--- BEGIN Input ---

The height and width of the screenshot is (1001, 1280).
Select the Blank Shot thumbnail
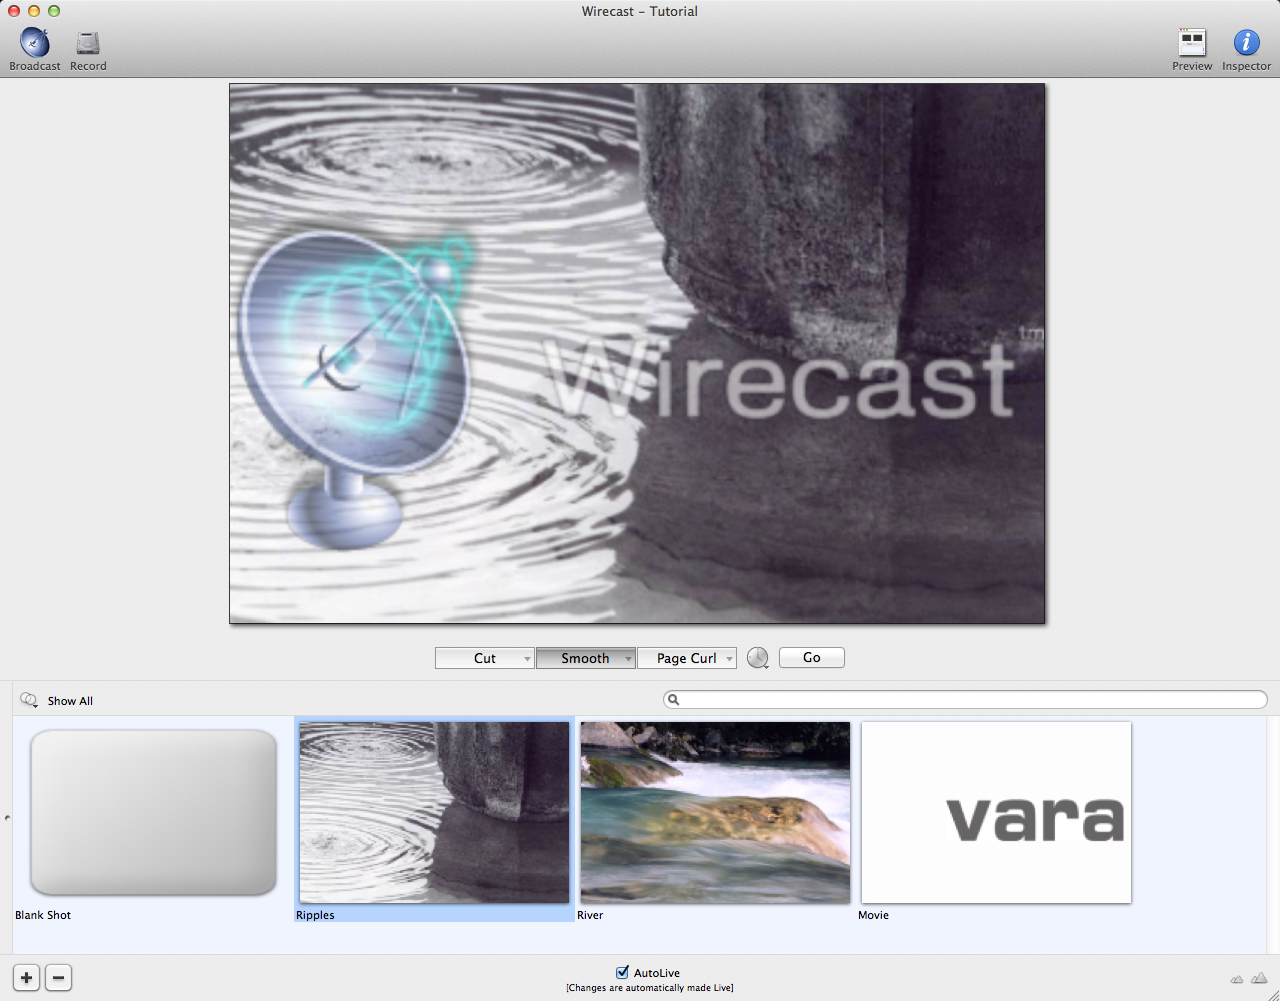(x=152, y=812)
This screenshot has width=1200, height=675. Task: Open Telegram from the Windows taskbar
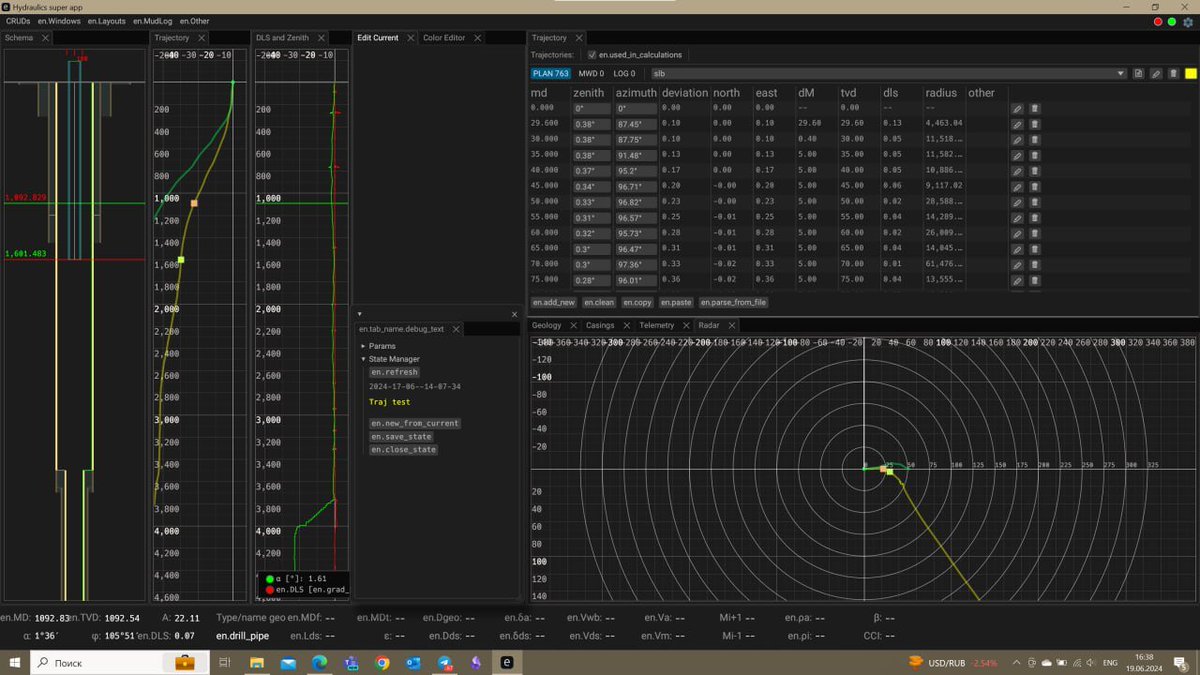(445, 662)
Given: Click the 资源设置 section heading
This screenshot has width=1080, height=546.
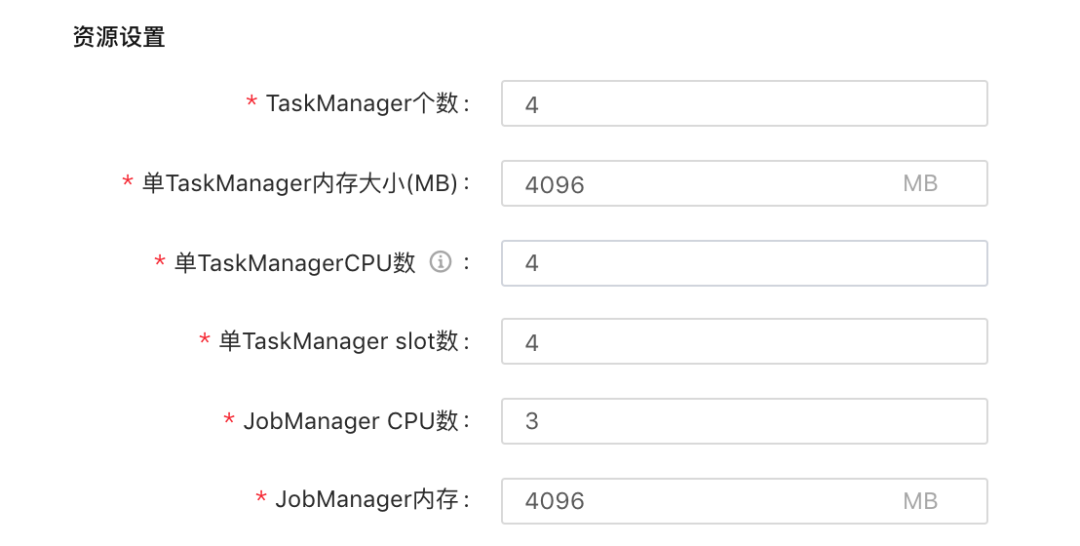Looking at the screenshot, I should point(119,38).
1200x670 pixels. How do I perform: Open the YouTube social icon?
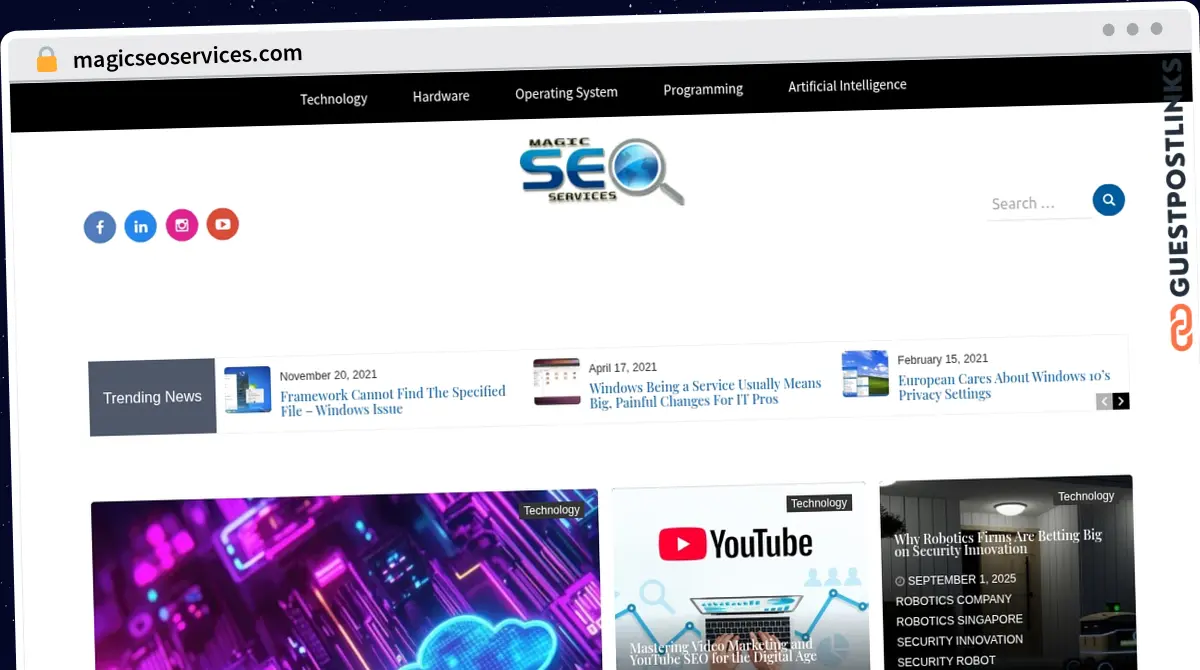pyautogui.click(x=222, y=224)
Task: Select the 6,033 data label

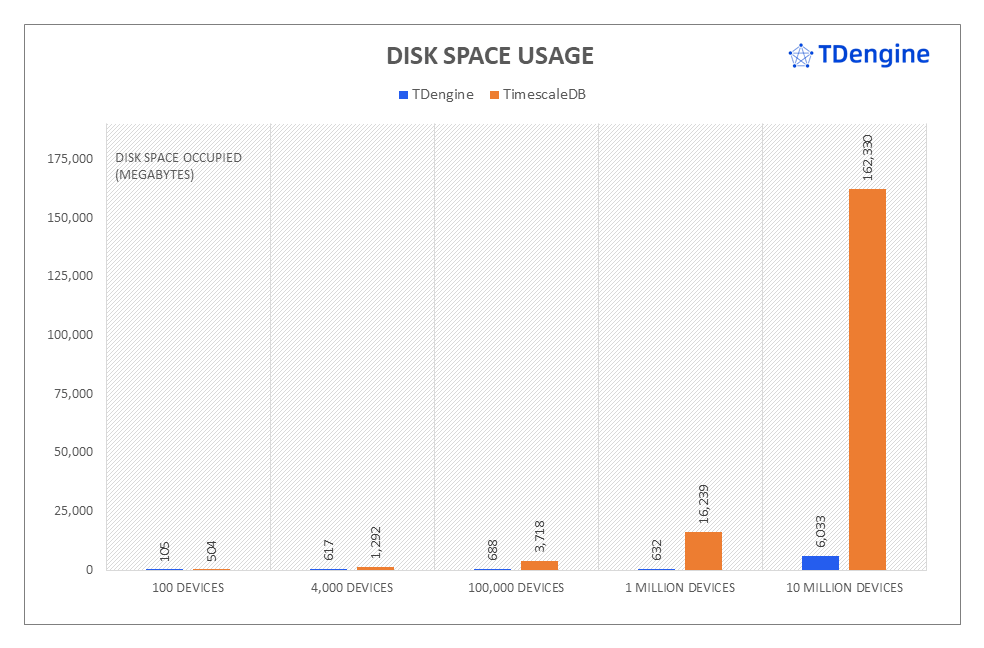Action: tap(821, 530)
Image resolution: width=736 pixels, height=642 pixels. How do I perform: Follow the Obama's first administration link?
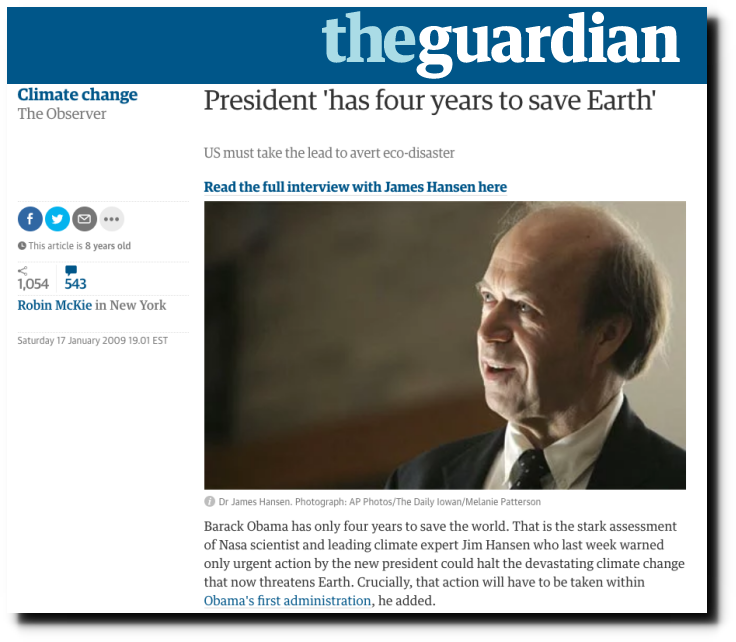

--- END Input ---

* Exercise requirements: Output the stretch of the material from the line containing "Task: Select the 6,033 data label" through the end of the material as a Markdown table with the columns Row and Line. Leave out blank lines and pictures.

* Response:
| Row | Line |
|---|---|
| 1 | Task: Select the 6,033 data label |
| 2 | Action: tap(821, 530) |
| 3 | Image resolution: width=736 pixels, height=642 pixels. How do I perform: Follow the Obama's first administration link? |